Other priorities include improving education and health sectors by providing incentives to teachers posted to district councils. “Here, the opposition proposes hardship allowances to teachers, doctors and nurses of up to one and a half times of their salaries,” Zitto said.

The budget also proposed an increment of minimum wage for public servants to 315,000/- per month, to build capacity of local industries to add value to agricultural and livestock products sold outside the country.

The opposition also proposed allocation of 200bn/- for the establishment of Mtwara University for Petroleum Studies to enable the country to have enough gas and oil experts.

Zitto faulted the government for failing to cut tax exemptions to one per cent, as it pledged in its 2011/2012budget. On the contrary, he said, the government in its current budget proposal “has continued to make impractical pledge of minimising tax exemptions” instead of telling the public how far it has gone in addressing the problem.

He further faulted the government for failure to control inflation, saying that despite steps it has taken, the situation has worsened after inflation rose from 6.3 per cent in the year 2010/11 to an average of 17.8 in the 2011/12 fiscal year.

“The government has not only failed to control inflation, but also measures being taken have also increased the cost of living,” Zitto stressed.

He blamed the government for outlining similar measures in addressing inflation in its 2012/13 budget, including issuing permits to traders to import rice and sugar which he said did not work in the current budget.

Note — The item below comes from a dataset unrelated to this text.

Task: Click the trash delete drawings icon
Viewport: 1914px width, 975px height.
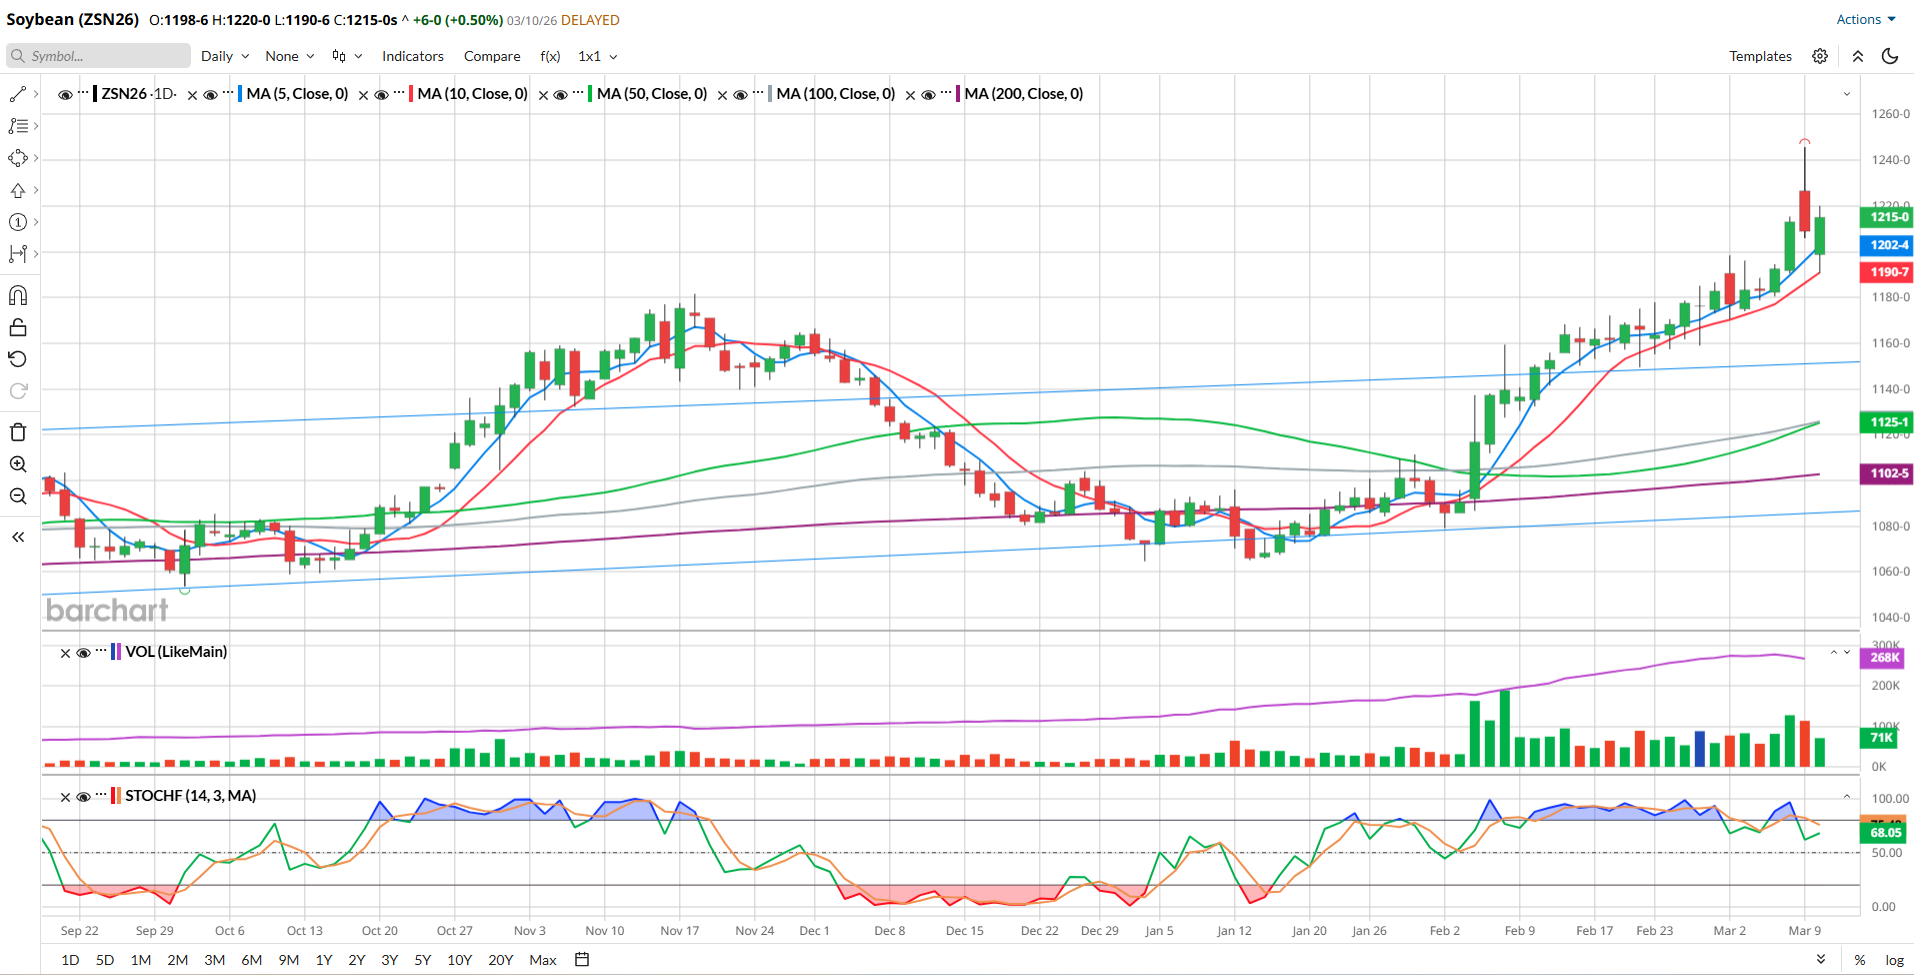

According to Zitto, the only solution to the problem of inflation was increasing food production by investing in local people. “The government’s idea of increasing food production by supporting big agricultural investors who will turn our people into labourers in their own country is not a positive move,” he noted.

Zitto rejected the government proposal of imposing more taxes on airtime, saying that it will affect ordinary citizens. Alternatively, he proposed that telecommunication companies should pay appropriate taxes.

“The telecommunication companies do not pay enough tax, especially corporate taxes, and they also don’t disclose their revenue, which has forced the Parastatal Organisations Accounts Committee to direct TCRA [Tanzania Communications Regulatory Authority] to install a system which will enable it to track revenue earned by each company.

Last week the government unveiled its 15trn/- budget for the year 2012/2013, in which 10.5tn/- has been set aside for recurrent expenditure and 4.5trn/- for development.